Però ci sembra di non essere del tutto disonesti e indegni, nello scrivere che non è stata una “prestazione da incorniciare” (per usare le stravaganti virgolette viste sulle ennesime maglie sfoggiate.
All’interno di 90 minuti spesso malinconici, abbiamo visto, per paradosso, una delle azioni più esaltanti degli ultimi anni. Un quadrilatero di brillantezza iniziato (ciondolando, ma molto velocemente) da Rafa Leao
(fischiato solo 30 secondi prima per una giocata non riuscita)
perfezionato da Jimenez
(con inattesa padronanza di piede, rapidità e precisione nella restituzione)
restituito magistralmente a Leao
(che con inserimento rapace e acrobazia Giroudiana superava al volo di esterno il portiere)
e offerto a Gimenez
(che era lì, capite – proprio lì dove c’era bisogno del centravanti).
La costruzione dell’azione era tutta un Ordem e Progresso; la conclusione era una stoccata alla Inzaghi. Quello veramente forte. Quello che avrebbe trovato un gol anche sepolto sotto terra e coperto da dieci metri di cemento, solo sentendone l’odore.

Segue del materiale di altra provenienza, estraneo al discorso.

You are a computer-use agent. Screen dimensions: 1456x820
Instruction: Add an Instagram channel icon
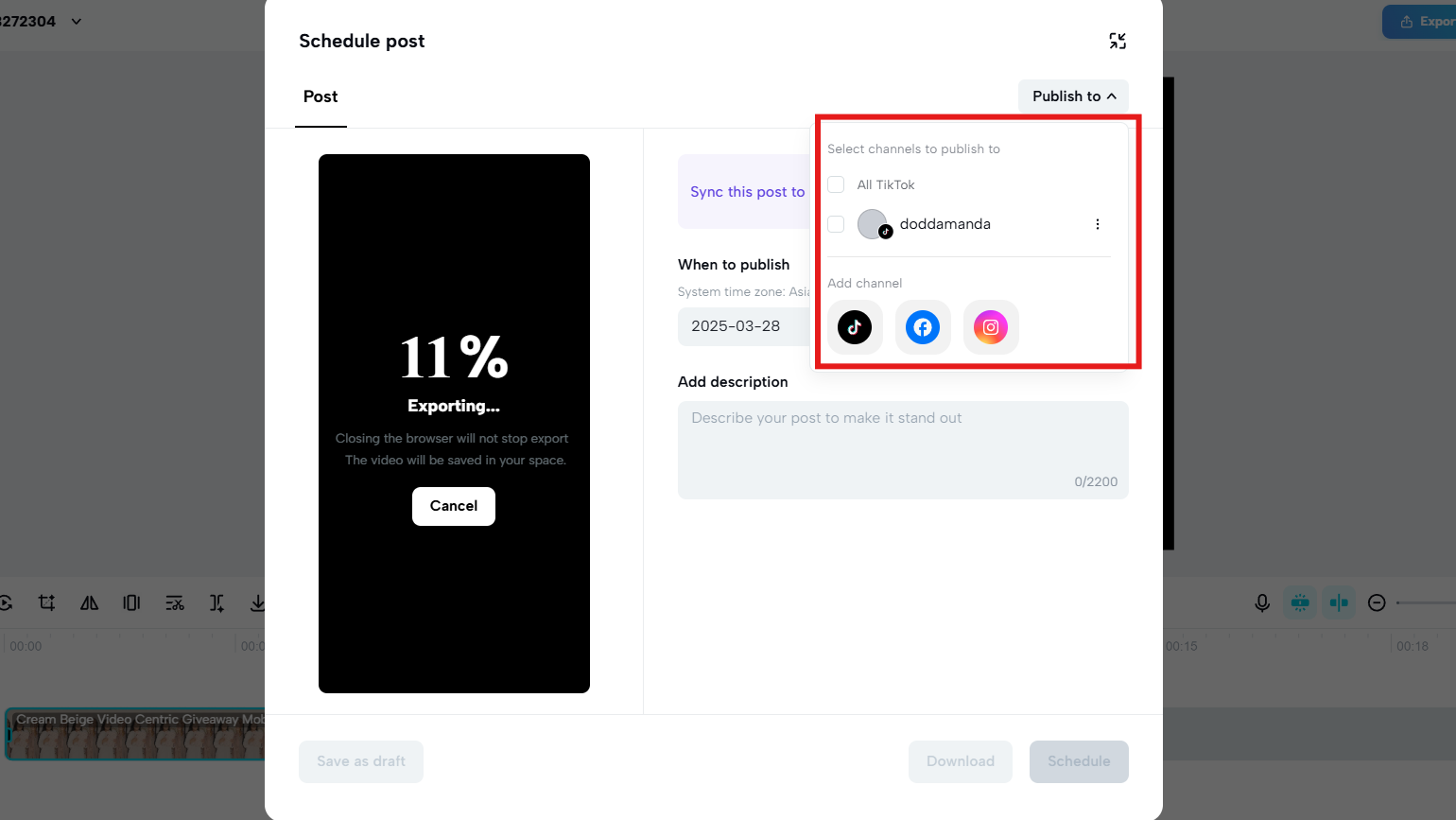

…oltre a questo, c’è stato altro di rosseggiante, in questa partita in neroverde? Non molto. Nel primo tempo, un buon tiro di Reijnders, nel secondo tempo una scaloppa rovente di Musah, che per contro nel primo tempo aveva elevato al cielo un McChicken di intensa pollezza. E poi, strategicamente importanti più delle sue giocate, le ammonizioni che JoaoFelix ha disseminato nel tabellino avversario.
Volendo vedere il bicchiere mezzo rosso, potremmo accogliere con favore la poca lena dei nostri come un risparmio di energie per la partita di dopodomani. Che è il motivo per cui, come nella nostra quarta ma anche quinta maglia, se non proprio del rosso possiamo vedere un po’ di verde in fondo a…
2) il NERO. Il gol del 75° sistema tutto, ovviamente, però fino a quel momento il Milan ha dato esattamente la sensazione di aspettare la liquefazione del sangue di Leao – magari anche solo per dare la colpa a lui di tutti i nostri guai, perché TheoHernandez da solo non catalizza abbastanza fastidio. Dopo 45 minuti Conceicao avrà archiviato il primo tempo nella lunga lista dei più brutti primi tempi mai visti, richiamando in panchina l’esile Sottil e – sorpresa – il gladiatorio Walker: col senno di poi, l’ingresso di Leao e Jimenez ha “spostato gli equilibri”, per usare una famosa espressione meritevole di tantissime virgolette.
Ma non è successo subito. Per un’altra mezz’ora, pur limitando sempre di più le estemporanee scorribande del Verona, i neroverdi hanno arrancato “calcio” anche quando è entrato Pulisic al posto di Fofana, mossa che rende l’idea del fatto che siamo ormai abituati a giocare senza centrocampo. Montipò non ha vissuto una serata di apprensione, al contrario di noi quando la palla ha preso la direzione di un Maignan ancora sotto choc dopo Rotterdam.
Tuttavia il giudizio su questa partita va sospeso in attesa della disfida al Feyenoord, cui andrebbe restituita la rimonta dell’unico scontro precedente, del 1969. Nel frattempo, alcune squadre davanti a noi, visti gli esiti delle loro partite di ieri, potrebbero spiegarci con lineare pragmatismo che 3 punti sono 3 punti. E non “3 punti”.